Daniel was born four years later [in 1966], in a New York City hospital. The Broadway producer Robert Whitehead, who died in 2002, would tell Martin Gottfried that Miller called him on the day of the birth. Miller was "overjoyed," Whitehead said, and confided that he and Inge were planning to name the boy "Eugene"—possibly after Eugene O'Neill, whose play Long Day's Journey into Night, which had won the Pulitzer in 1957, had awed Miller. The next day, however, Miller called Whitehead again and told him the baby "isn't right." The doctors had diagnosed the infant with Down syndrome. Born with an extra 21st chromosome, children with Down syndrome are often recognized by their upward-slanted eyes and flattened facial features. They suffer from hypotonia—decreased muscle tone—and mild to moderate retardation. Many are born with heart problems, and in 1966 they were not expected to live past the age of 20.

"Arthur was terribly shaken—he used the term 'mongoloid,'" Whitehead recalled. He said, "'I'm going to have to put the baby away.'" A friend of Inge's recalls visiting her at home, in Roxbury, about a week later. "I was sitting at the bottom of the bed, and Inge was propped up, and my memory is that she was holding the baby and she was very, very unhappy," she says. "Inge wanted to keep the baby, but Arthur wasn't going to let her keep him." Inge, this friend recalls, "said that Arthur felt it would be very hard for Rebecca, and for the household," to raise Daniel at home. Another friend remembers that "it was a decision that had Rebecca at the center."

Within days, the child was gone, placed in a home for infants in New York City. When he was about two or three, one friend recalls, Inge tried to bring him home, but Arthur would not have it. Daniel was about four when he was placed at the Southbury Training School. Then one of two Connecticut institutions for the mentally retarded, Southbury was just a 10-minute drive from Roxbury, along shaded country roads. "Inge told me that she went to see him almost every Sunday, and that [Arthur] never wanted to see him," recalls the writer Francine du Plessix Gray. Once he was placed in Southbury, many friends heard nothing more about Daniel. "After a certain period," one friend says, "he was not mentioned at all."

I can't figure out what to think; part of me is outraged, part is gut-wrenched, and part of me thinks its none of anyone's damn business, especially if Miller's other children don't want their family discussed in magazines.

Arthur Miller's Missing Act [vanityfair.com via tmn]

6 Comments

We've come a long, long way.

As Monika said, we've come a long long way. I think that it is a story that happened many times and because people forget that it is a story worth telling. But I guess I would have liked it better if they just used Arthur Miller as a hook for the story and focused more on the tragedy of how often this happened, or told the story of a few other inmates as well, rather than focusing on Arthur and Daniel Miller specifically.

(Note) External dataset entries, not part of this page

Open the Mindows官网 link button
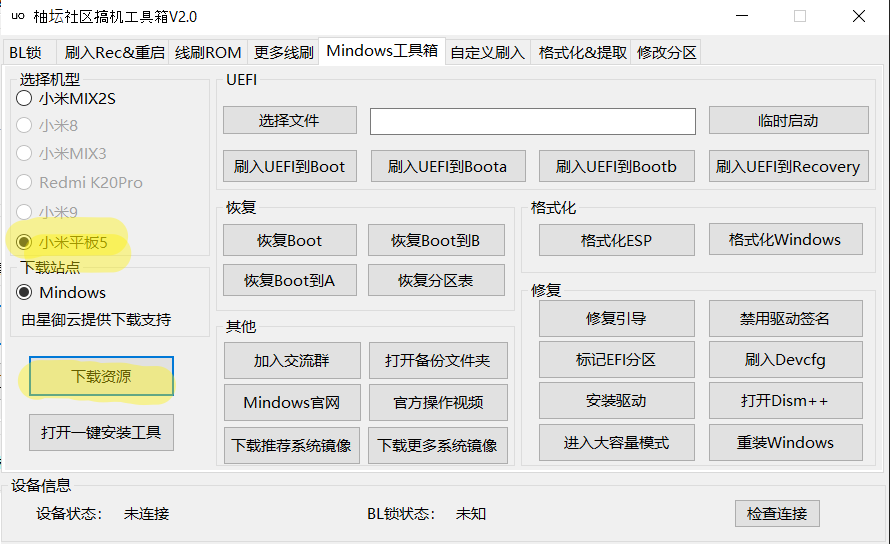The height and width of the screenshot is (545, 891). click(x=291, y=402)
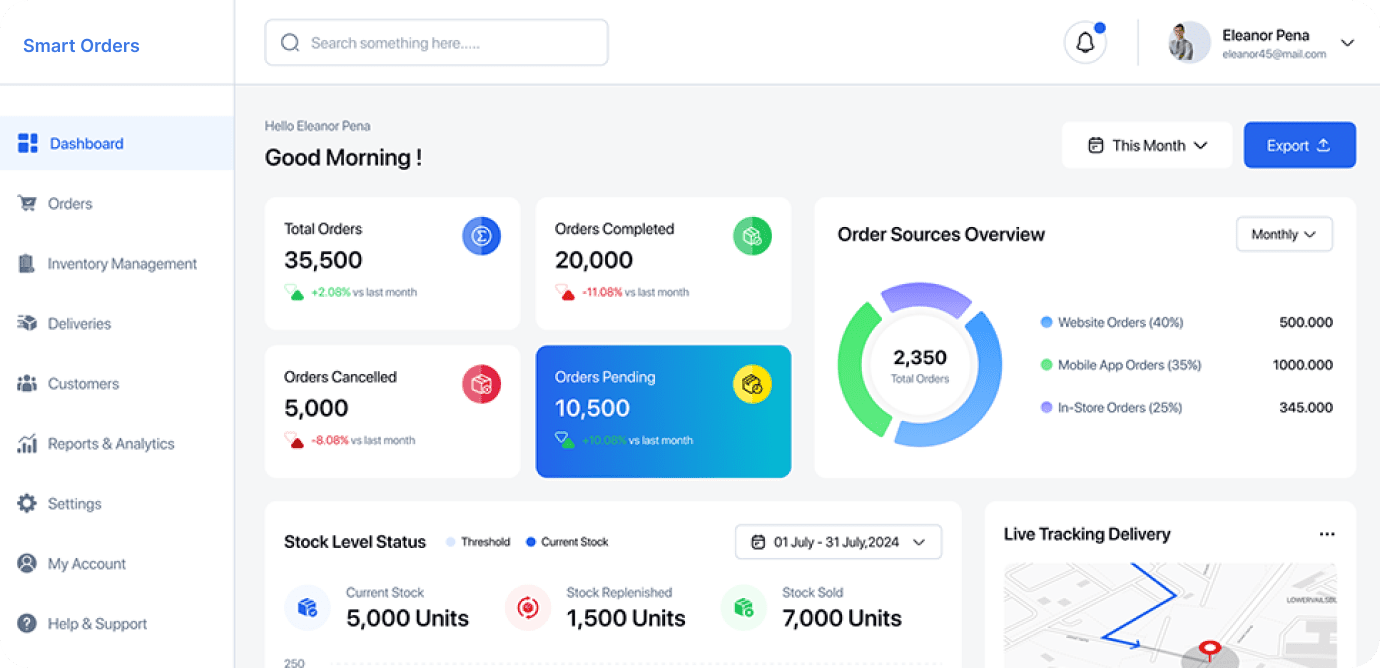The width and height of the screenshot is (1380, 668).
Task: Click the Stock Sold green icon
Action: 743,607
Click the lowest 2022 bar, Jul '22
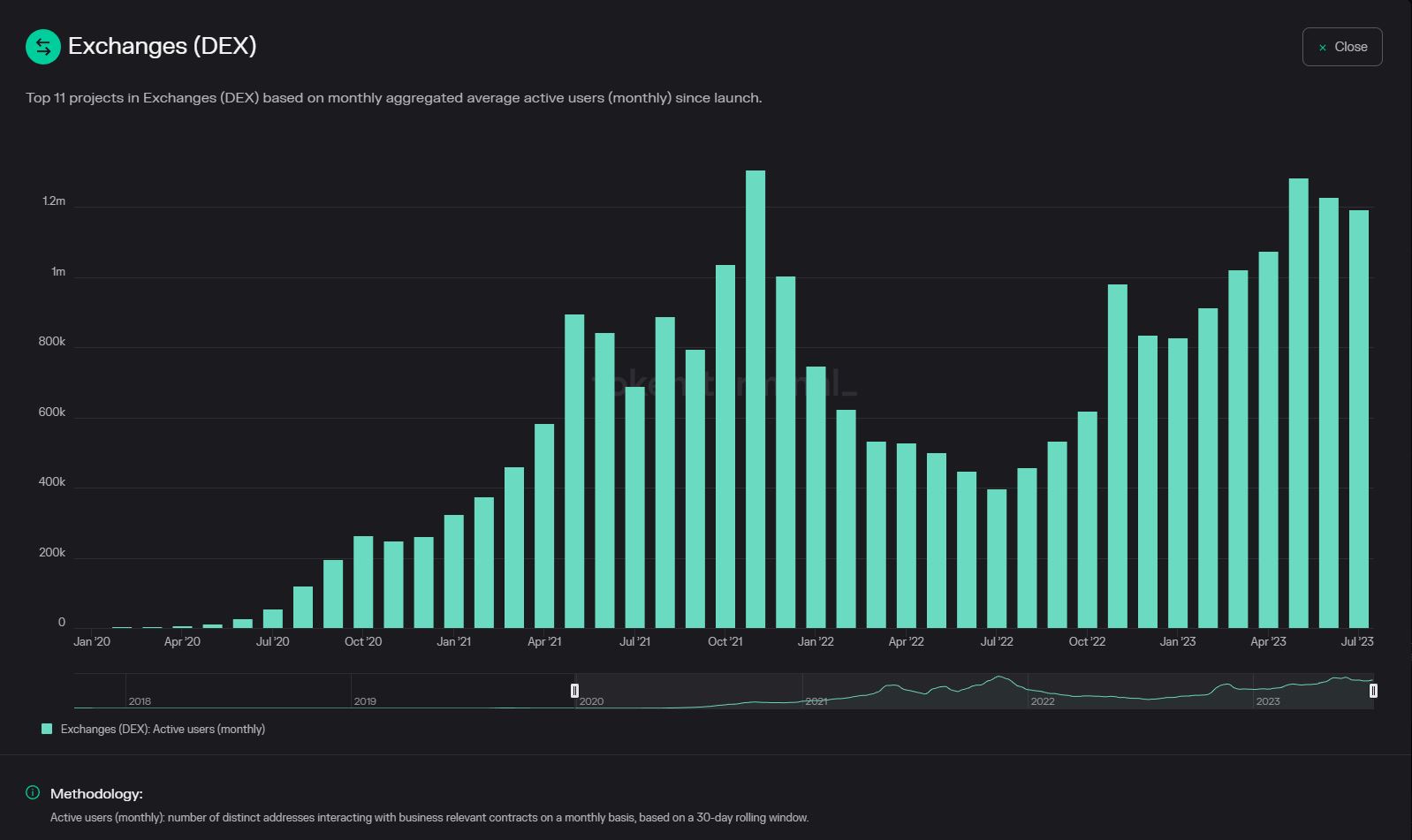 pos(997,558)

Given the family's lack of interest in participating, the focus on them does feel a little voyeuristic.

[an insightful point. there was mention but almost no discussion of what doctors were recommending people do with Down kids at the time. I think the idea that such a well-known figure had such a mystery/secret is too hard for VF to pass up, though. Maybe someone else will pick up the topic. or has already. -ed.]

We haven't come all that far. These days, Arthur Miller would have found out about the Down Syndrome prenatally and subsequently forced his wife to abort their child.

How can it be voyeuristic if he was a publicity-seeking celebrity when he was alive? Just because he came from an age when the celebrity controlled the content does not seem to me enough of a reason to bemoan the "slight" to his reputation.

I found this article while helping my son research Arthur Miller for a school project.

What a hypocrite Miller was! Shunning his own flesh and blood, while parading himself as some sort of model "compassionate" citizen (leftist)!

At least his wife showed some compassion toward their son...utterly disgusting man!

Miller was certainly a leftist, but institutionalizing and writing off troubled or disabled children was a common practice back in the day. why don't you get beyond your own contemporary prejudices a bit when you look at the past? It doesn't excuse Miller's behavior in any way, of course, to look at his historical context.